Any present or prospective client of a Member or the employer of a Member where the Member provides retirement plan services for their employer’s plan.

First, we owe a duty of confidentiality to our clients. On most days this is easy to understand, but sometimes it gets complicated. For example, assume that a 401(k) plan client contact tells Service Provider A that he is dissatisfied with Service Provider B. Service Provider A and Service Provider B have a great working relationship, and Service Provider A and Service Provider B work together on a regular basis to service their mutual clients. Additionally, Service provider A and Service Provider B refer business to each other. Overall, Service Provider A may attach much more economic value to its relationship with Service Provider B than its relationship to this particular 401(k) plan. 

Service provider A may want to alert Service Provider B to the client's dissatisfaction so that Service Provider B can address the client’s concerns and rehab the relationship. Service Provider A may actually believe that it is in his 401(k) client's best interest to do so. However, Service Provider A owes a duty of confidentiality to his 401(k) client and this duty trumps any loyalty to Service Provider B and what Service Provider A believes is best. Before Service Provider A discusses the matter with Service Provider B, Service Provider A must determine whether the information that the client is dissatisfied is confidential. If the information is confidential, then Service Provider A cannot discuss the 401(k) client’s comments with Service Provider B unless the client confirms that he may.
Second, we owe a duty of confidentiality to prospective clients. Because the definition of Principal includes a prospective client as a Principal and Precept 5 extends the duty of confidentiality to Principals, we owe a duty of confidentiality to prospective clients. If the prospective client shares confidential information with us in sales process, we need to keep that information confidential unless authorized to disclose the information.
Third, in certain circumstances we have a duty of confidentiality to our employer. The definition of Principal includes our employer when we work on our employer’s retirement plan, so the Precept 5 duty of confidentiality applies. Any information that is shared with us by our employer so that we can provide services to our employer’s retirement plan is confidential.  
When we have a duty of confidentiality, we may disclose the information when either authorized by the Principal or required to so by law. Many confidentiality issues can be handled through appropriate contract drafting or clarifying with Principals what information they expect us to treat as confidential. While retirement professionals have certain obligations to promptly to respond to IRS, DOL and PBGC requests, under the ASPPA Code of Conduct, we may only release information without the Principal’s consent or when required to do so. So when information is requested by a government agency, we should either request the client to consent to the release of the information or get clarity that we are required by law to release the information.

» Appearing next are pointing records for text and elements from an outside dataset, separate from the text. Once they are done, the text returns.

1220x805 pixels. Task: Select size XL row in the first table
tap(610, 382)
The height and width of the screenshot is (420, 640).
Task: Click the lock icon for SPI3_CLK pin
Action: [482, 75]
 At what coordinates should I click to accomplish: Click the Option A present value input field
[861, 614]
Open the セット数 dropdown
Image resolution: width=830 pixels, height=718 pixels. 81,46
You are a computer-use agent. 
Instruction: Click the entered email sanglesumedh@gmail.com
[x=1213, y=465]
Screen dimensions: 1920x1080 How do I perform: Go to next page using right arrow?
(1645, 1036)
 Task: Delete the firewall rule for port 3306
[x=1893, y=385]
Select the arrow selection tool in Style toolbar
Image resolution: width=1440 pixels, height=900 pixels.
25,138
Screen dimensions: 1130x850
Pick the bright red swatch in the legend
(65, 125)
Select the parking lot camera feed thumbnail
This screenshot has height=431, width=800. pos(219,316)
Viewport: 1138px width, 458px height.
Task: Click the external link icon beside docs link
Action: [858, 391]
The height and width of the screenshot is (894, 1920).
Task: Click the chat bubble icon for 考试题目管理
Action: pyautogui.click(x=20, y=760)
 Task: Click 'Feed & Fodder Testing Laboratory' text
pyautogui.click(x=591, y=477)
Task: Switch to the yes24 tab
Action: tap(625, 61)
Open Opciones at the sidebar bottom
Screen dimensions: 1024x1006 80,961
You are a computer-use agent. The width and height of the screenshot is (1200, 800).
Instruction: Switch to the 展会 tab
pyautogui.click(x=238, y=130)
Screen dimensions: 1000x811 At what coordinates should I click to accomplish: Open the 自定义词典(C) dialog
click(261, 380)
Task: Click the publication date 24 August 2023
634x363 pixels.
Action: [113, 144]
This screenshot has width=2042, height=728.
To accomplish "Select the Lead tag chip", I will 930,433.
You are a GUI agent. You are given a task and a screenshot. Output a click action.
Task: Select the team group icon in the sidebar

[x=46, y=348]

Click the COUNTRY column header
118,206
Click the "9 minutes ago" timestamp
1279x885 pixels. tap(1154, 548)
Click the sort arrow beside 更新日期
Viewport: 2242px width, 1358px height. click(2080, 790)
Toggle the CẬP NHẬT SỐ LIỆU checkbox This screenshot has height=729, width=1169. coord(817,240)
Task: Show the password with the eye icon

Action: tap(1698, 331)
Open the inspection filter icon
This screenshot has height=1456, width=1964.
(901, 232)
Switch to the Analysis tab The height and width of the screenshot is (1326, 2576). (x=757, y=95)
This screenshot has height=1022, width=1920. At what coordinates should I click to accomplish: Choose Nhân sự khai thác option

This may require the assistance of an attorney.


In close situations, we should also remember that we have a duty to act with integrity under Precept 10.  So, even if we can construct a hyper-technical argument that particular information is not confidential, we may have an overriding obligation to act with integrity.

Many confidentiality issues can be solved by raising our awareness of our duty of confidentiality and stopping to consider whether we can disclose the information before sharing the information. Just a short pause before speaking or typing can often prevent an imprudent disclosure.   

Karen Smith is an actuary and attorney in Houston. She is the president of Nova 401(k) Associates.